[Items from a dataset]
________
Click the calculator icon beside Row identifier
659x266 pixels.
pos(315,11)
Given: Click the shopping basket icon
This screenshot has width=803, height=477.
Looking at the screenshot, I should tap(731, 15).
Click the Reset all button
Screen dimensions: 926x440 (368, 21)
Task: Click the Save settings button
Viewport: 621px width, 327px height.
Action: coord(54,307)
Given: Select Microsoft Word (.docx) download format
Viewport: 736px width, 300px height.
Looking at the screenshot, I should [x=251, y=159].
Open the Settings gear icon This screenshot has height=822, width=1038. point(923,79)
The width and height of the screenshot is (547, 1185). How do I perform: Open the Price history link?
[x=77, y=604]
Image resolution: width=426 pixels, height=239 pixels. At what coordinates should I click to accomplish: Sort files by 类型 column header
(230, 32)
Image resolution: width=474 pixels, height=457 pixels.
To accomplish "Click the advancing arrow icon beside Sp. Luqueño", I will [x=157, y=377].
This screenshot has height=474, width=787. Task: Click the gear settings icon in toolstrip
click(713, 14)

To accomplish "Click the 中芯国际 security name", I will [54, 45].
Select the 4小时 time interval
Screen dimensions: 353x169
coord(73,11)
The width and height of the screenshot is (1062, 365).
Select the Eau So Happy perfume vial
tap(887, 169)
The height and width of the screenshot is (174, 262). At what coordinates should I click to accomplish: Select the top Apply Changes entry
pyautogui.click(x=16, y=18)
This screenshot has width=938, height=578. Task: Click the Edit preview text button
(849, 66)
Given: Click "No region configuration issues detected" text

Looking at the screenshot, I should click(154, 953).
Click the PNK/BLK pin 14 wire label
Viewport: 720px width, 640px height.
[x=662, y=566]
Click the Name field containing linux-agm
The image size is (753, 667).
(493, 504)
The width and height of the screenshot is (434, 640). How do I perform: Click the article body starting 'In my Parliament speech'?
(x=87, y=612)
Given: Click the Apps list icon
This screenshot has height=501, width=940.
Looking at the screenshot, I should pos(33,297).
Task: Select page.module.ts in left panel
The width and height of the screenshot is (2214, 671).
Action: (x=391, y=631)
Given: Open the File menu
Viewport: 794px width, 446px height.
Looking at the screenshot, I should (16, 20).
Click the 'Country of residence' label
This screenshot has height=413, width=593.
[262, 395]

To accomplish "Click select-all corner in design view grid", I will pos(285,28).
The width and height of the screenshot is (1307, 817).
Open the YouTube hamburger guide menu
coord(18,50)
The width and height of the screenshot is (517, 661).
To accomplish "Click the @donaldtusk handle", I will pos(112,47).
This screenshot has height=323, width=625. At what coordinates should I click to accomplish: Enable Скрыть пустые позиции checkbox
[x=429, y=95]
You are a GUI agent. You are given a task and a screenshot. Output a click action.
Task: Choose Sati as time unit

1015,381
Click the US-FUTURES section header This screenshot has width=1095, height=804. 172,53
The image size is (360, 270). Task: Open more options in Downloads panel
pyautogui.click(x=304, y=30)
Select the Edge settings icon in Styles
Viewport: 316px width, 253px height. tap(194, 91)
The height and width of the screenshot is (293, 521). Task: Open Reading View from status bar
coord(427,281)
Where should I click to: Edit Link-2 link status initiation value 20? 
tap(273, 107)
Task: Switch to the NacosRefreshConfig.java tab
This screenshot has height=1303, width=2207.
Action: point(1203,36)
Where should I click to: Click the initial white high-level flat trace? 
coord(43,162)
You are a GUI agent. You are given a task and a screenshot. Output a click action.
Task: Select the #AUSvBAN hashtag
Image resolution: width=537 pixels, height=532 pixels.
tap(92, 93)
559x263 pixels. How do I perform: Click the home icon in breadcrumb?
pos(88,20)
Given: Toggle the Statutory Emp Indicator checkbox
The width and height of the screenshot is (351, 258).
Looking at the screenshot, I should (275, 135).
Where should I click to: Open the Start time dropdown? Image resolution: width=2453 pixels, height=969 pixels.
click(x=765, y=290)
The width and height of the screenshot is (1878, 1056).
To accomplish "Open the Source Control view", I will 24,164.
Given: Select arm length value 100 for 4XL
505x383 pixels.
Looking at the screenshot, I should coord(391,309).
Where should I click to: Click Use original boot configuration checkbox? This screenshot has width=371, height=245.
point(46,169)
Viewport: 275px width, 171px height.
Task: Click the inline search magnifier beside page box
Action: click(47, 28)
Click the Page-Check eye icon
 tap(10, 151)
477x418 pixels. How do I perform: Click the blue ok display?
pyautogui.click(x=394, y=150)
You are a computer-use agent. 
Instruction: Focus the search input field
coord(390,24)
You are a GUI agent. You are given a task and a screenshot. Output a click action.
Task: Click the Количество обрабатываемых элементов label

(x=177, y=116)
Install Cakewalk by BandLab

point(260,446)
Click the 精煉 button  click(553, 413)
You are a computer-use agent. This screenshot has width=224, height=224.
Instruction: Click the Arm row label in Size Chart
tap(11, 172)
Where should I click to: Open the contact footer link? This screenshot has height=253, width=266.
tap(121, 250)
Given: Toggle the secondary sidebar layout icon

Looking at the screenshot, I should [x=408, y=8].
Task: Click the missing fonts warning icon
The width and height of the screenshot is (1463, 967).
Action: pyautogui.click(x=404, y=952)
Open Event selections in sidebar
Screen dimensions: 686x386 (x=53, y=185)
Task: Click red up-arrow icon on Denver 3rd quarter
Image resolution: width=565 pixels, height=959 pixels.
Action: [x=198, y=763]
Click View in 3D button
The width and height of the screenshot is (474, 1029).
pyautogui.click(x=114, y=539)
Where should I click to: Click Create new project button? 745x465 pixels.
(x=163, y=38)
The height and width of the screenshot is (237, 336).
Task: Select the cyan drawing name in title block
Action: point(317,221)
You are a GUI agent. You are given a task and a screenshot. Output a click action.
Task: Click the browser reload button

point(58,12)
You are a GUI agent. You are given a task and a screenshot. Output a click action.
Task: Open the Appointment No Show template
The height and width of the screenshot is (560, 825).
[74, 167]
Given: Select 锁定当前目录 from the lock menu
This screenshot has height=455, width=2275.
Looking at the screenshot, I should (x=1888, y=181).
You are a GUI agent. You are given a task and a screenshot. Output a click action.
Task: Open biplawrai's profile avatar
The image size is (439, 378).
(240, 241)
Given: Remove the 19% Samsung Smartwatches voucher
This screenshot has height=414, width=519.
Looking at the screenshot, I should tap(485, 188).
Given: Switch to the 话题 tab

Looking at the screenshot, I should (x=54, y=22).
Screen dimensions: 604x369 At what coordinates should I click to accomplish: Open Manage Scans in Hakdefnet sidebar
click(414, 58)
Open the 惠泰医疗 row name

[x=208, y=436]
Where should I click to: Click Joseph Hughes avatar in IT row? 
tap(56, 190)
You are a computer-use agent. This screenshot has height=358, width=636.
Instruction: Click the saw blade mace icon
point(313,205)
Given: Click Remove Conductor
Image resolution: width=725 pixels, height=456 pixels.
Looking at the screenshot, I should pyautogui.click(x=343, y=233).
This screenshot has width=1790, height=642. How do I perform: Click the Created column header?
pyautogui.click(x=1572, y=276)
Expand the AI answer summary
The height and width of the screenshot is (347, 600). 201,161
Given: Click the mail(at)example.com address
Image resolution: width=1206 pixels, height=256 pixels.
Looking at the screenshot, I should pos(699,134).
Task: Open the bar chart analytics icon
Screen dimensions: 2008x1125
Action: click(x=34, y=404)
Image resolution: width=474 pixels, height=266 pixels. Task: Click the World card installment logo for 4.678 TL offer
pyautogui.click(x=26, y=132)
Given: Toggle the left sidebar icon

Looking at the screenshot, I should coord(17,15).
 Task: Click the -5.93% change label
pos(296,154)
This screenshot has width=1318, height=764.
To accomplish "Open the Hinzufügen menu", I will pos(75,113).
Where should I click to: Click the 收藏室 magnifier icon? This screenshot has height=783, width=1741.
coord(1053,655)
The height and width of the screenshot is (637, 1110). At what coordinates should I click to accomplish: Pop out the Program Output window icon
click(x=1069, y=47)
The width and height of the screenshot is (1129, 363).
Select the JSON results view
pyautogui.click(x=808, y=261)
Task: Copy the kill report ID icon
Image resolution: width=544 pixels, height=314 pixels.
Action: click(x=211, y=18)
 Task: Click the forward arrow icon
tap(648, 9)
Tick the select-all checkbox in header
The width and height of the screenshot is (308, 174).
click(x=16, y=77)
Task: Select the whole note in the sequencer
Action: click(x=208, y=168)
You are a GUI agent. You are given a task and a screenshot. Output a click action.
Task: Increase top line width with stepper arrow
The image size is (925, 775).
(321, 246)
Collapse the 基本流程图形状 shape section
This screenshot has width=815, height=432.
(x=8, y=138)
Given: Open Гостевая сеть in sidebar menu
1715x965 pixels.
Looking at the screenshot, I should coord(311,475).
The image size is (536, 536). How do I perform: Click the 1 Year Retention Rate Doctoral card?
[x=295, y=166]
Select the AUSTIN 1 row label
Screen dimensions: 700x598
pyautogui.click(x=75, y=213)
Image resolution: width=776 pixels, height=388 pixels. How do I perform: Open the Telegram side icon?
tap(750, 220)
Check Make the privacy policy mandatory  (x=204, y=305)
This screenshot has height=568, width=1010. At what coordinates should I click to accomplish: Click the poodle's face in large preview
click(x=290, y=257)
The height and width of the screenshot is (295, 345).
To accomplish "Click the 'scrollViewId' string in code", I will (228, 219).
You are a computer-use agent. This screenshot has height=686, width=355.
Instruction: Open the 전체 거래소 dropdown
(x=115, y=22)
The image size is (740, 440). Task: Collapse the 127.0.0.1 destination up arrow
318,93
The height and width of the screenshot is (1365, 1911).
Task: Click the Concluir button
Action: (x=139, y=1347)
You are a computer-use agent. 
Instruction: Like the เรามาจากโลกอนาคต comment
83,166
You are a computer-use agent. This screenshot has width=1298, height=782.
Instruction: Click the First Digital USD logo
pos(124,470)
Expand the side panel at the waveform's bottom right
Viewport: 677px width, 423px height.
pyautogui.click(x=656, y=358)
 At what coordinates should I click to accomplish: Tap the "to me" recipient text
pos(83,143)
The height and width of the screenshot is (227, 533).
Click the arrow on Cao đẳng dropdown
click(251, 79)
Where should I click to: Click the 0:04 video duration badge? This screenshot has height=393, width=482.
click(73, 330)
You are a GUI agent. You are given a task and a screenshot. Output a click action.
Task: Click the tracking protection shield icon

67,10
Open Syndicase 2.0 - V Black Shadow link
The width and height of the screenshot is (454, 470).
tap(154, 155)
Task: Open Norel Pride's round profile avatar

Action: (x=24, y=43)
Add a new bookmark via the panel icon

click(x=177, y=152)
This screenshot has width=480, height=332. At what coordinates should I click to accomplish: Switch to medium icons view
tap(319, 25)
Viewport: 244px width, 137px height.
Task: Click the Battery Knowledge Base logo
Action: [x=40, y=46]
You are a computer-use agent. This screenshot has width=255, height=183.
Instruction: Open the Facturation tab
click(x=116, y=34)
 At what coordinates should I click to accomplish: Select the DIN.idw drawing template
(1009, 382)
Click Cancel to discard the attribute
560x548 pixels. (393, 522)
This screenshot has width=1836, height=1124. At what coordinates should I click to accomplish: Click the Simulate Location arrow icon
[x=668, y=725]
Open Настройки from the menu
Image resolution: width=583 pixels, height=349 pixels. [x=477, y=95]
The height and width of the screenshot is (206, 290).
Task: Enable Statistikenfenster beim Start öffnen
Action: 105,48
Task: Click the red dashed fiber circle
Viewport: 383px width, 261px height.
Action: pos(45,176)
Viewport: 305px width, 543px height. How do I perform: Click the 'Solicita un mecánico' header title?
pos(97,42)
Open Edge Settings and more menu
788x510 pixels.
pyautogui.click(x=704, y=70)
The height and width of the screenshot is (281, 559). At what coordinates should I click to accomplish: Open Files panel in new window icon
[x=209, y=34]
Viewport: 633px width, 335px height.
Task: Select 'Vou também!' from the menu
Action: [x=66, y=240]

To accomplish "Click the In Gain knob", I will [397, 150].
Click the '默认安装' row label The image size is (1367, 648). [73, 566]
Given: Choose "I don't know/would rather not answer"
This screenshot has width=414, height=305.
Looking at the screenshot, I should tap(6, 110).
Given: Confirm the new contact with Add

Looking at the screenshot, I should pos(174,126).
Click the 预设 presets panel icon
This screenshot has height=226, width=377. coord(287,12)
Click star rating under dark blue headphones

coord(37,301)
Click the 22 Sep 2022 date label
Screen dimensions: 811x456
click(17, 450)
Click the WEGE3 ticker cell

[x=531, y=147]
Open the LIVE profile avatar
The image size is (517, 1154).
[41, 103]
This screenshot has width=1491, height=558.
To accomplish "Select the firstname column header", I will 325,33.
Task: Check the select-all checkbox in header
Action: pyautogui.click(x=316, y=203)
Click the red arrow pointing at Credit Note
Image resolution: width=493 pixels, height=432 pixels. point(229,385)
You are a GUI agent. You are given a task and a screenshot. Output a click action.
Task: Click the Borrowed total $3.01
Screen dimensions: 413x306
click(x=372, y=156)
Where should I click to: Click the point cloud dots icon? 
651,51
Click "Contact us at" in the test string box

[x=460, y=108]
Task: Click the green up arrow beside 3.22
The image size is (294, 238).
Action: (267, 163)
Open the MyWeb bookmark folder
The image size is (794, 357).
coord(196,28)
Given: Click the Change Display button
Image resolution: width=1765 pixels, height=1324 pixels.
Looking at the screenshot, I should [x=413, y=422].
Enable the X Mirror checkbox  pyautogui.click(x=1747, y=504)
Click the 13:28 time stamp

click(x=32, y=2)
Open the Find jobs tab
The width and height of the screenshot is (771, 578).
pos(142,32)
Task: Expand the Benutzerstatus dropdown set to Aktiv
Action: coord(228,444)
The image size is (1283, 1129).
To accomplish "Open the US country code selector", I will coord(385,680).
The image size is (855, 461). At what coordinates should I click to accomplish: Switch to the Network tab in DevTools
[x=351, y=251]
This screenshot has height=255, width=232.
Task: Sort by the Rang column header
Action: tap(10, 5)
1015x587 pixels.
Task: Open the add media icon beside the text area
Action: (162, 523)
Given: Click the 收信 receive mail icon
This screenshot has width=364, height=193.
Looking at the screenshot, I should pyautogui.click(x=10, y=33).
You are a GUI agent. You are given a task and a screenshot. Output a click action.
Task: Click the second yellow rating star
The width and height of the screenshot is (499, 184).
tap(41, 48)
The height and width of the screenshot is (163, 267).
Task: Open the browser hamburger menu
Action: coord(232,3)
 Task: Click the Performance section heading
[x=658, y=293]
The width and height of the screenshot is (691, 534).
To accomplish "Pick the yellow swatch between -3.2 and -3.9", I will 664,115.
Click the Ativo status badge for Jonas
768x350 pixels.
________
Prompt:
Reproduce the items word for word, starting at the line that contains "Task: Click the Performance section heading" and ending at the last line of the items.

Output below:
 Task: Click the Performance section heading
[x=658, y=293]
The width and height of the screenshot is (691, 534).
To accomplish "Pick the yellow swatch between -3.2 and -3.9", I will 664,115.
Click the Ativo status badge for Jonas
768x350 pixels.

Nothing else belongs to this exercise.